The word remembrance is very accurate and beautiful, yet unless we are careful, we may miss its meaning.
Strictly, the word remembrance does not mean recollection. It means fixity, having in mind, or keeping it there. The memory is not being referred to as something that works spasmodically, but as a faculty of the soul which is to be charged forevermore with this wonderful image of God’s deliverance (referring to 2 Timothy 2:8). Bear in mind that the memory is not moral, it is not immoral, but rather, it is non-moral: Memory has no relation to the right or wrong of a thing.
What if you tell me that it is easier to remember an evil thing rather than a good thing. No, it is not. That is our fault. There is no such thing as a cultured memory. Neither is memory automatic or self-acting. In other words, memory does not act by itself.
The basis of memory is knowledge. You cannot remember anything you do not know. It is philosophic.
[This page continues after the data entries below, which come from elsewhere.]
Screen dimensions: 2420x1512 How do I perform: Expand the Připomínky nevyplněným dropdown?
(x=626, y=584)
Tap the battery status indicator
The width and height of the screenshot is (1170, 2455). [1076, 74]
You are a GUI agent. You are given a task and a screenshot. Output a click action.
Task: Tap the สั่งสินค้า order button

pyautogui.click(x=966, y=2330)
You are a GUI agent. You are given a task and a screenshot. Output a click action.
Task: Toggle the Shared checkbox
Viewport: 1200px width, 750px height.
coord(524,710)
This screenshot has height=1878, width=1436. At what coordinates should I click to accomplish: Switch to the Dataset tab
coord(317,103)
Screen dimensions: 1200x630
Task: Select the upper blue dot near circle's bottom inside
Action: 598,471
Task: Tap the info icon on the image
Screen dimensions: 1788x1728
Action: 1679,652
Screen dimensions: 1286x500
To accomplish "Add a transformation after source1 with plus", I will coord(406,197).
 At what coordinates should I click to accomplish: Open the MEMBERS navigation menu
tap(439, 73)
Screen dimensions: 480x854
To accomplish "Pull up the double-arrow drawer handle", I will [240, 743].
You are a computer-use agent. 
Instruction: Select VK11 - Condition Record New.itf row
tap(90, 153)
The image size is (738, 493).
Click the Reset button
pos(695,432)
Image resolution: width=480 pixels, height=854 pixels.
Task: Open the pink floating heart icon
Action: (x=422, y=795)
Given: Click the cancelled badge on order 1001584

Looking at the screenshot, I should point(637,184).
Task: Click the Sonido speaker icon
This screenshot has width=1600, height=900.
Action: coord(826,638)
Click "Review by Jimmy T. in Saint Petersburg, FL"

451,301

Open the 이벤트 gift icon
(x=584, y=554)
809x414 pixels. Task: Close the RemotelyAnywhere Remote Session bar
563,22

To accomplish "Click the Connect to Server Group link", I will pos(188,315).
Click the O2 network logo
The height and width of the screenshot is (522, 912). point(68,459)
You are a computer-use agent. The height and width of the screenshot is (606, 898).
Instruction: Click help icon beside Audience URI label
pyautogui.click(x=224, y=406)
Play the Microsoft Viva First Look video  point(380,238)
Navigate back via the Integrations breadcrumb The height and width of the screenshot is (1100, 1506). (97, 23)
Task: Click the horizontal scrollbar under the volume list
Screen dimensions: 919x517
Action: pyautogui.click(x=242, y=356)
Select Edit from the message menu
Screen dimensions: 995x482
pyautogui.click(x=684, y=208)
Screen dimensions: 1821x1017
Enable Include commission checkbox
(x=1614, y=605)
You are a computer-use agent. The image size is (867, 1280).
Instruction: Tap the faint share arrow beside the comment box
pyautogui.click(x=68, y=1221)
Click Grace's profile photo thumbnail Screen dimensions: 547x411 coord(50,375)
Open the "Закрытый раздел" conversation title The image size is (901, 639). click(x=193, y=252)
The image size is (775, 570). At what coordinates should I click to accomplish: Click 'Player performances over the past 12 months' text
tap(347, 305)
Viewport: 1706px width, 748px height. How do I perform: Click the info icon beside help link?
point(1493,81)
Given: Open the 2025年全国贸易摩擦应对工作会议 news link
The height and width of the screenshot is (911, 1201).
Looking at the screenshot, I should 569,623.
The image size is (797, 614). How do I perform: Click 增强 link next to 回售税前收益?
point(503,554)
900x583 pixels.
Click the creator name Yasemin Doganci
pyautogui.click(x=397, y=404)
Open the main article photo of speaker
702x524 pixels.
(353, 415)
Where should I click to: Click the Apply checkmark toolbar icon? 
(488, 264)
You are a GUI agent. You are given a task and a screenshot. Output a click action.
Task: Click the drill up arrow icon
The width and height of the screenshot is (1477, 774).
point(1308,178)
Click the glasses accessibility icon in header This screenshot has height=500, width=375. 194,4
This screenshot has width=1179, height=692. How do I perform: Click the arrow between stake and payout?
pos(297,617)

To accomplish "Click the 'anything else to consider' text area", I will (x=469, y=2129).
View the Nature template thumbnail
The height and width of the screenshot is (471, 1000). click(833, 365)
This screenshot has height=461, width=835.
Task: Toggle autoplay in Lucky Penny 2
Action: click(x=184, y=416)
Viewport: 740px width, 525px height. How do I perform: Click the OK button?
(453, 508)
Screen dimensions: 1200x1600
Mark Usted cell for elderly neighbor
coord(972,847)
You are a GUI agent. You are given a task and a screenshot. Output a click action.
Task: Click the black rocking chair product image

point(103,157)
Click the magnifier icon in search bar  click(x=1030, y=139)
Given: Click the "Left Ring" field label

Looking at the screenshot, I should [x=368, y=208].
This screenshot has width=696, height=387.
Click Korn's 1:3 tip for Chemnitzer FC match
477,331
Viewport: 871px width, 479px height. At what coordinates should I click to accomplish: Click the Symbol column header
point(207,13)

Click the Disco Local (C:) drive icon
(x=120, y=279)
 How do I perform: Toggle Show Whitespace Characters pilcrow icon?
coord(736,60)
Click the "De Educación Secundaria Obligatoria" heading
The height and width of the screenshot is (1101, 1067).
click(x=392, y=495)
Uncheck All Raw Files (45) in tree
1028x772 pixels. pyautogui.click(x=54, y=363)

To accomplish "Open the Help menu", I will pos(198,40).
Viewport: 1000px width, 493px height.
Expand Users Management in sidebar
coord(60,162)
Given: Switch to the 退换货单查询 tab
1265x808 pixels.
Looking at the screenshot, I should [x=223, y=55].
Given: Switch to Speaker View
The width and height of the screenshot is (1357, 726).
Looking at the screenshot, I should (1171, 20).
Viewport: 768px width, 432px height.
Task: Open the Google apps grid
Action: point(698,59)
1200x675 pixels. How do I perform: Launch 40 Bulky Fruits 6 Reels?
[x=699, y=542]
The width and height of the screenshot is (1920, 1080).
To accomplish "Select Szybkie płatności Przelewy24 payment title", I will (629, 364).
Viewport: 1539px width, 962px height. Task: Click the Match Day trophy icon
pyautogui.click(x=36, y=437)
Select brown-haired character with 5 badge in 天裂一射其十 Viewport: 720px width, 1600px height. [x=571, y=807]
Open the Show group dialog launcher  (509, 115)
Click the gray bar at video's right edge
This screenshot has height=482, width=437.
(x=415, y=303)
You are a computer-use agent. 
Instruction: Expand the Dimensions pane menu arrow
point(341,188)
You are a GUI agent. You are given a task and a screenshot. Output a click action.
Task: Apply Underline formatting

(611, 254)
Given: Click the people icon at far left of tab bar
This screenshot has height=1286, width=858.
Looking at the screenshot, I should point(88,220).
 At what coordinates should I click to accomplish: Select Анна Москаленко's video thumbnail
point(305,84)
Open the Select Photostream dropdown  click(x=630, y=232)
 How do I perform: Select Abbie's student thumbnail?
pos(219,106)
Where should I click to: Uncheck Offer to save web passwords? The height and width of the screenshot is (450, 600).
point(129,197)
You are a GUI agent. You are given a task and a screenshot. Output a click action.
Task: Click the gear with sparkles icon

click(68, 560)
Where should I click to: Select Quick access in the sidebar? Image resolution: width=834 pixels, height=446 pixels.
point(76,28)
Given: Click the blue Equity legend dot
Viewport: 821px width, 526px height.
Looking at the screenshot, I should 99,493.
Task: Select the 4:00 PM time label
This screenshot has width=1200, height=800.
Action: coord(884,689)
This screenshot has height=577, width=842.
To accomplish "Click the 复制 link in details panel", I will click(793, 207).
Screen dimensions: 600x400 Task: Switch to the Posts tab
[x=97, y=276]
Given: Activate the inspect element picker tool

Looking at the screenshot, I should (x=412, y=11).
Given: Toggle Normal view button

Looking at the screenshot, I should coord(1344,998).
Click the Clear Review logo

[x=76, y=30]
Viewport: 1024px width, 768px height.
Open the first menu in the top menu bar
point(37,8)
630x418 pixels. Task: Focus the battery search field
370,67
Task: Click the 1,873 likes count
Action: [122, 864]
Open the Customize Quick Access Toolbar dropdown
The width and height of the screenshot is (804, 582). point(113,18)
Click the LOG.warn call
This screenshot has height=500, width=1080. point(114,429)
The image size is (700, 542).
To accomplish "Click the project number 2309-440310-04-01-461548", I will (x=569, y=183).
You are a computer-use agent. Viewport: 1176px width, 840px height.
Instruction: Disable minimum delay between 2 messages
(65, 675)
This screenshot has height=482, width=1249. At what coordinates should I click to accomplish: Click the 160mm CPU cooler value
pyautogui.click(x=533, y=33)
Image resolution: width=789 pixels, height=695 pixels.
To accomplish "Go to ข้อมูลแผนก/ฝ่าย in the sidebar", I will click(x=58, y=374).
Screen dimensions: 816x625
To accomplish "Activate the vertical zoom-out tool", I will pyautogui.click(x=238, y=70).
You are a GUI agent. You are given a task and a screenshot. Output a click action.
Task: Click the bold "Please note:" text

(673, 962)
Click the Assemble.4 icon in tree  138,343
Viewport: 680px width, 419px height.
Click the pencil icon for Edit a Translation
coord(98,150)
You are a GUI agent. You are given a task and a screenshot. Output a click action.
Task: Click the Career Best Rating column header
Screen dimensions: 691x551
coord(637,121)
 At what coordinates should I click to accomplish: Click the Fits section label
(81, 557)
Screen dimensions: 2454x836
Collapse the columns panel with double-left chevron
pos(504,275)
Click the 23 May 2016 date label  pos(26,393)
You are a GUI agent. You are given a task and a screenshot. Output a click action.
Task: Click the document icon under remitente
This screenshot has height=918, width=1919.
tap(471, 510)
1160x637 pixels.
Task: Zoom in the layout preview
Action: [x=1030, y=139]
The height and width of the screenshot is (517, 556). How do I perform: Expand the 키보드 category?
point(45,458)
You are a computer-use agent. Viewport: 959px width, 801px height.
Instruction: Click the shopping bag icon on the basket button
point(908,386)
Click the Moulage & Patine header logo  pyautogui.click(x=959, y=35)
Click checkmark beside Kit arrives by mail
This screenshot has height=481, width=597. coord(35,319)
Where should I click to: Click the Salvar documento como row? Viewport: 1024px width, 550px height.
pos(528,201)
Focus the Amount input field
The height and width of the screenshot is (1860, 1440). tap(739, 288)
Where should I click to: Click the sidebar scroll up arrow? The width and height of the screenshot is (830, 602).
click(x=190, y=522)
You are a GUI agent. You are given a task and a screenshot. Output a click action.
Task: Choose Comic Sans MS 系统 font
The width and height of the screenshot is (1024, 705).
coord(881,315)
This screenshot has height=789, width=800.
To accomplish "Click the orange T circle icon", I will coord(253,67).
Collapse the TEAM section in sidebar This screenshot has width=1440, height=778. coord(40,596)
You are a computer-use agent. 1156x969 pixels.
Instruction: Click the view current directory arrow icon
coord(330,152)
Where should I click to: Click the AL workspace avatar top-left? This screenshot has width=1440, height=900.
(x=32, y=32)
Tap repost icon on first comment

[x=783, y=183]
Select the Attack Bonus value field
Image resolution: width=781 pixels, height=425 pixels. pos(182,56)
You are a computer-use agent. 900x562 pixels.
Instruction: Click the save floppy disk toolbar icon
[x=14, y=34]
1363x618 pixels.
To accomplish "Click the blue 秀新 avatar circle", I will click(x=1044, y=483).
The activity of memory is thought. You have to think upon the thing you know, to set your mind on it. It is pragmatic, that is, it is practical. There must be application of the thing you know, or memory will become atrophied and paralyzed.
The activity of memory may be defined thus: as association, imagination, and inspiration. In other words, we must let association interpreted by imagination become inspiration.
That is what it means to remember.
2 Timothy 2:8: “Remember Yeshua the Messiah, who was raised from the dead, was a descendant of David. This is the Good News I proclaim.”